Liberation is very poorly understood before Hurlers.
It is not an evil outcome.
It is an overthrow of the very source of tyranny itself, after all.
All the others are just “let’s have tyranny but with funny trackbeasts” or “let’s have tyranny, but with a say in what flavor it is”
During the first event I got confused about the global quality and I think that’s the way it should be: a limited number of crates and the faction that amasses the most when time or number runs out, wins.
It doesn’t make much sense to have a quality that lowers or raises like it was with the Urchin wars.
Well as Lord Vetenari puts it “ You see, the only thing the good people are good at is overthrowing the bad people. And you’re good at that, I’ll grant you. But the trouble is it’s the only thing you’re good at. One day it’s the ringing of the bells and the casting down of the evil tyrant, and the next it’s everyone sitting around complaining that ever since the tyrant was overthrown no one’s been taking out the trash. Because the bad people know how to plan. It’s part of the specification, you might say. Every evil tyrant has a plan to rule the world. The good people don’t seem to have the knack.” from Guards! Guards! By Terry Pratchet
The trope of well-organized tyrants is boring.
It’s also, if that needed saying, incorrect.
Well sure, of course tyrants don’t actually work in real life. Although if we’re talking about what works and doesn’t work in real life, destroying the thing that makes almost all life possible is pretty high on the doesn’t work side.
I’d agree. My main worry with the liberationists is that I do not trust the Calendar Council. While Irem’s recent stuff gives a slightly nicer view of a potential Liberation, the original destinies very much painted it as a revolution at the cost of most of the poor and disenfranchised and with the empowerment of those who already were the worst (The Capitivating Princess definitely first in that, but it’s a sad feature that the rulers of each city seem to survive everything while everyone else gets shafted). I feel like the Emancipationists honestly have a more practical program for radical change that won’t cause everyone to die just so that a few assorted rich folks can say they broke every conceivable law (I have the same trouble with the Devils).
I will totally agree on the issue of well-organised tyrants. The judgements are not a better option here.
It’s very clear from the lore that FL universe is very different from ours.

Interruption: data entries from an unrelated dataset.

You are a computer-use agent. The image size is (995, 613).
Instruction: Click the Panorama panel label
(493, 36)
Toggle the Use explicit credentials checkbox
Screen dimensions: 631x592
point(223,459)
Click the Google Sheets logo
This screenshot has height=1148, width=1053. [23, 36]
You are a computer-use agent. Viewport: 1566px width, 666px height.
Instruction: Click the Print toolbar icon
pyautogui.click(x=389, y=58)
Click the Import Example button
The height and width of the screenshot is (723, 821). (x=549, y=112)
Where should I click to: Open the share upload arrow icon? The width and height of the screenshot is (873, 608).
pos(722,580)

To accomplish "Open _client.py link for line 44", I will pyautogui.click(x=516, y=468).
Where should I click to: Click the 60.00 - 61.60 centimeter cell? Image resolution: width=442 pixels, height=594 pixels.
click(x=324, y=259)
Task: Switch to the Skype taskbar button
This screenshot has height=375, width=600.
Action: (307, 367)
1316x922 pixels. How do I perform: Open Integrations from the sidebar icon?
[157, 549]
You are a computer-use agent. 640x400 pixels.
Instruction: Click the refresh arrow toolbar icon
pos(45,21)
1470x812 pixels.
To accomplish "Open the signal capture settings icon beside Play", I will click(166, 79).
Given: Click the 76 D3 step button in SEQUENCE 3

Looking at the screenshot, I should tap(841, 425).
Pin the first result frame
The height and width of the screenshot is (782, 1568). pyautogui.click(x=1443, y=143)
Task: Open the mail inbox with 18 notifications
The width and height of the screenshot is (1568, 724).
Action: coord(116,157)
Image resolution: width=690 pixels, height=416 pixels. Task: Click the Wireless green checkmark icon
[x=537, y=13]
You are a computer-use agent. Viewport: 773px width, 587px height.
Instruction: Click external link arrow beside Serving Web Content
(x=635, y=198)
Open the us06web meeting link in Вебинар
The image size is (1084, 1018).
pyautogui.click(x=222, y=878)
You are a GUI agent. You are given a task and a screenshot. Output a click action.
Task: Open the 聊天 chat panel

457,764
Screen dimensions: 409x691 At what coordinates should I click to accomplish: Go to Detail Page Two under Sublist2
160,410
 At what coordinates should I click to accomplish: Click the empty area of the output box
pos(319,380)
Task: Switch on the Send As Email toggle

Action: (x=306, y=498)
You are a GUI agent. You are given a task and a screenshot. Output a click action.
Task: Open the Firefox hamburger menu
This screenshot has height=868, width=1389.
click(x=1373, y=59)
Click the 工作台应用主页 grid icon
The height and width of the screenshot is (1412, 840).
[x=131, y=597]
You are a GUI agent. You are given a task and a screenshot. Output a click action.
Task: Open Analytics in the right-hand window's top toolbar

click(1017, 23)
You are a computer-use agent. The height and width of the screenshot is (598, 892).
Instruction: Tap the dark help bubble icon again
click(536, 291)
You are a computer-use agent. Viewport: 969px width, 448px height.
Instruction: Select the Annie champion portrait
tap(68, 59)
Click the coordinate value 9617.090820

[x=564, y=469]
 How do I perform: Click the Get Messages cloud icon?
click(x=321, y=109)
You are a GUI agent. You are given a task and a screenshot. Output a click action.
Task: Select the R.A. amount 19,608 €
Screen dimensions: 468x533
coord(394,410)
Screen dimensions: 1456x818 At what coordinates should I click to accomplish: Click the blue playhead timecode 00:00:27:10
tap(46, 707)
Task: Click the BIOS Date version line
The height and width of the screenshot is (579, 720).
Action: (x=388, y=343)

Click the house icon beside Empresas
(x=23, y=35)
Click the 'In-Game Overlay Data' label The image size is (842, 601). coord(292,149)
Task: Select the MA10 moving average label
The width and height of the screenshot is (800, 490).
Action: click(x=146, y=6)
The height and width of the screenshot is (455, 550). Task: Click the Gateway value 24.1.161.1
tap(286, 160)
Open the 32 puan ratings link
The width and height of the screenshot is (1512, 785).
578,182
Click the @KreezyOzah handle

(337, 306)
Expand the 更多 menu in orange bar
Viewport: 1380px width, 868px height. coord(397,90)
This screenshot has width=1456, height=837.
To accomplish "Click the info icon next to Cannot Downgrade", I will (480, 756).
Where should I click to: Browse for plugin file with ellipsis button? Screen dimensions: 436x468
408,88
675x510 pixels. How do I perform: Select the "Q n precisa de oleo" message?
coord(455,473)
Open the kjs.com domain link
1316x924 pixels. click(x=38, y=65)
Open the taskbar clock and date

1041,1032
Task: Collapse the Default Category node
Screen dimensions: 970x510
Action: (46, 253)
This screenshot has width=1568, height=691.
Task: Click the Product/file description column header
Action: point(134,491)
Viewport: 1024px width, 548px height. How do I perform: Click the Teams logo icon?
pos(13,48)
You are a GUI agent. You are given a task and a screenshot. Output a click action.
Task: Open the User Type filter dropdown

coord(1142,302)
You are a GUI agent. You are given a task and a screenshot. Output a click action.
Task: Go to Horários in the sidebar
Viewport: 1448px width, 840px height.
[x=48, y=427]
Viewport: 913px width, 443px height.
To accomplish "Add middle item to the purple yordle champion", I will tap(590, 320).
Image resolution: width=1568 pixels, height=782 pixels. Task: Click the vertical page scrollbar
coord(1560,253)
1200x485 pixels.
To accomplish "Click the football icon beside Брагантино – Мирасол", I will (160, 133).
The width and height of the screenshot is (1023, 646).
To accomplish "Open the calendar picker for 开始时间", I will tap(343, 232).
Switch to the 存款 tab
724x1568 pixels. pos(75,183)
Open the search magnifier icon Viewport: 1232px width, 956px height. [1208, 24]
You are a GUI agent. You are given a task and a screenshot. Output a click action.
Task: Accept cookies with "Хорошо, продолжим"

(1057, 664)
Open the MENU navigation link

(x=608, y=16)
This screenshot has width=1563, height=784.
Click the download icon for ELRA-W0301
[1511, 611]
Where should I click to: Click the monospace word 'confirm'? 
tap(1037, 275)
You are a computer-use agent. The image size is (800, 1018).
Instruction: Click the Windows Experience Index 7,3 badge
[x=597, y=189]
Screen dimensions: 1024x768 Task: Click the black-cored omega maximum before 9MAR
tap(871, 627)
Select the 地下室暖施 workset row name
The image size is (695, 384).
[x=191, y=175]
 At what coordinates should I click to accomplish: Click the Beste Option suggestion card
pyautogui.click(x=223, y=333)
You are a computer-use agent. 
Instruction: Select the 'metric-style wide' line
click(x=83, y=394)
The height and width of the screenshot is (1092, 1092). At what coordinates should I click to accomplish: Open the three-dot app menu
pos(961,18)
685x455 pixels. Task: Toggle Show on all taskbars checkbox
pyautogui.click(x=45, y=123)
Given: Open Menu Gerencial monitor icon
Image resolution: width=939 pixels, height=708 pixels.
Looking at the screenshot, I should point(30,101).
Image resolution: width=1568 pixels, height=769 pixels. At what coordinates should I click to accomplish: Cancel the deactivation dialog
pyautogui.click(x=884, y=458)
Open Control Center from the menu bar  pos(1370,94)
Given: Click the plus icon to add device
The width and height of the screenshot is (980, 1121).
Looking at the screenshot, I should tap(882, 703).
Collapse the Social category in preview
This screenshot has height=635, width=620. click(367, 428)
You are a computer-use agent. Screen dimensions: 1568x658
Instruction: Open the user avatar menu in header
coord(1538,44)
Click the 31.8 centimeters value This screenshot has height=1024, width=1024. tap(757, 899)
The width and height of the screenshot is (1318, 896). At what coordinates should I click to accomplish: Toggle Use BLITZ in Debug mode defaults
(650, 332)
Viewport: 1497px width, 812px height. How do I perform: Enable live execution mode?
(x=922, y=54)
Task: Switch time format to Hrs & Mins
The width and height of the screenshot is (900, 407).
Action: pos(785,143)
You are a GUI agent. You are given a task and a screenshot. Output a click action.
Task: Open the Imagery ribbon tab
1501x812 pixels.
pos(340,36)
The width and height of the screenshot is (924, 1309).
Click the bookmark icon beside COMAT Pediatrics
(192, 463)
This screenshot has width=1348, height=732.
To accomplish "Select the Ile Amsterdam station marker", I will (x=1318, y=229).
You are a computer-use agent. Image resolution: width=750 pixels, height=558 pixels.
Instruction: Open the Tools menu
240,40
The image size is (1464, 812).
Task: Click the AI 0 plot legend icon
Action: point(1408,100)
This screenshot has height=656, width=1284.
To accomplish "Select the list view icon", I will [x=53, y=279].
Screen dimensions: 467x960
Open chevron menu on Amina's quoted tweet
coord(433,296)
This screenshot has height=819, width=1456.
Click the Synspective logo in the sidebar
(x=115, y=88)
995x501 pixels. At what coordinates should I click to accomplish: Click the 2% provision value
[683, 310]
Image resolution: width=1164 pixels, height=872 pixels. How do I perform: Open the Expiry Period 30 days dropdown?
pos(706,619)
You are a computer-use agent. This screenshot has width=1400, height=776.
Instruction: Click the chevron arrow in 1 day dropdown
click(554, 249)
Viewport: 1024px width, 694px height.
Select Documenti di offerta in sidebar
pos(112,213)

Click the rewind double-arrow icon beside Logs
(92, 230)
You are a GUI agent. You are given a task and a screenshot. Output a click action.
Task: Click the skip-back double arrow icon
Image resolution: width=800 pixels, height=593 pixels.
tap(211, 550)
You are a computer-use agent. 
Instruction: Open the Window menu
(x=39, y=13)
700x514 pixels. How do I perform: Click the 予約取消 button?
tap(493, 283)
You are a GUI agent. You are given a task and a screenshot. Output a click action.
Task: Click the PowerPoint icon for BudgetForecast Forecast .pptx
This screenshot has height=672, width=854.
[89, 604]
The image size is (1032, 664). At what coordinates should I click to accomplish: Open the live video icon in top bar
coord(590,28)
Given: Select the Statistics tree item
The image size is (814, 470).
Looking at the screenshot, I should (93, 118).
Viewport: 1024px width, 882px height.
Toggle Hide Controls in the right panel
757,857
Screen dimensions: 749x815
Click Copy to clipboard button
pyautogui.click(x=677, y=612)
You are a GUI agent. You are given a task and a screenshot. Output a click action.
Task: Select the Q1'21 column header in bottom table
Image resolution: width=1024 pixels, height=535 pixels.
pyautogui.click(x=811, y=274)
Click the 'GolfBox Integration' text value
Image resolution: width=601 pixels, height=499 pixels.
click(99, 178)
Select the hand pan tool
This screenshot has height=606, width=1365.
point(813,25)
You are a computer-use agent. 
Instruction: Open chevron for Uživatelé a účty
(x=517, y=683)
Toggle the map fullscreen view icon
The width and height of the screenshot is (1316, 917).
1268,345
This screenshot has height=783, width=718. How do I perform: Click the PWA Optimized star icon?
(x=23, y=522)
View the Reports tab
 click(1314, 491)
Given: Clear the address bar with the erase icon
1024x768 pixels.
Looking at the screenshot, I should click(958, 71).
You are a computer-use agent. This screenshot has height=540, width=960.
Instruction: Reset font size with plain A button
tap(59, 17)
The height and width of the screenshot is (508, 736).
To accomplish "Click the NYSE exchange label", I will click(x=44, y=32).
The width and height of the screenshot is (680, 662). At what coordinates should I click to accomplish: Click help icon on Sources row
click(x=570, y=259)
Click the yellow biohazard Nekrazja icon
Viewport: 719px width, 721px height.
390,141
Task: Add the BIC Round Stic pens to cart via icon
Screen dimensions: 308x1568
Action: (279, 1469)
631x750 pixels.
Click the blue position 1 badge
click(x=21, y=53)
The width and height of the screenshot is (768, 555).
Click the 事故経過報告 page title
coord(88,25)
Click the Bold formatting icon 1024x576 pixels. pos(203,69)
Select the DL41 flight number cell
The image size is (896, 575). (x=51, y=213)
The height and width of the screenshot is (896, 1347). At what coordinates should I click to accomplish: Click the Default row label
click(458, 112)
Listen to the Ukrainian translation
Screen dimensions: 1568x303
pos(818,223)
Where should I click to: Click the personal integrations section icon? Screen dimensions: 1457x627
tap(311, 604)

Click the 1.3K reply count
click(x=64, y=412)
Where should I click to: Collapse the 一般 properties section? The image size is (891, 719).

The suns are the epitome of tyranny (it is not called a Chain of Being for no reason), and also, there are direct accounts of possible futures where everything is fine, actually, without the suns.
Anyway: I did not want to make a polemic for the liberation of Night, people should make up their own minds, but I did want to contradict false assumptions.
Let’s not forget about January’s “speech” about the Liberationists before founding the city: Ask her about the Liberationists (January) - Fallen London Wiki. I don’t have a linki with the echo, so here’s the text from my notes.
In the dark
From her pocket she takes something the size of a pocketwatch, and turns a dial. At once, the lamplight goes black. You cannot see a line around the door, or any indication of which way might lead outside.
No: it isn’t enough to say that the light is gone. You must say the darkness is present: thick as cream, dark as a Midnight Matriarch. Your breath slows. Your thoughts clarify. Obligations feel less pressing.
Only after a long, sacramental pause does January say, “This is the Liberation.” Her voice is deeper and more resonant than when she speaks in the light.
It is an unexpected thing that the conversation on the fate of crates turns into the debate on the fates of the world
With this background, my point seems impertinent and stupidly profane, as it is actually about the crates.
I wonder what happens if the two factions get exactly the same number of crates? Or if we just open all the crates ourselves? I understand there’s little chance to know, and this only makes me more curious!
I like opening the crates. It’s kind of a gamble, and it’s fun! Probably less profitable than turning them in (I haven’t count the exact numbers, but it does turn a load of crap from time to time), but I’m not after the strictly highest profit. The element of surprise really does it)
if they get the same number of crates, all the factions of the Neath realise that they really just want to make people’s lives better, and so they work together, bringing the Neath into a new golden age of peace and prosperity.
Or we find out whether it rounds up or down.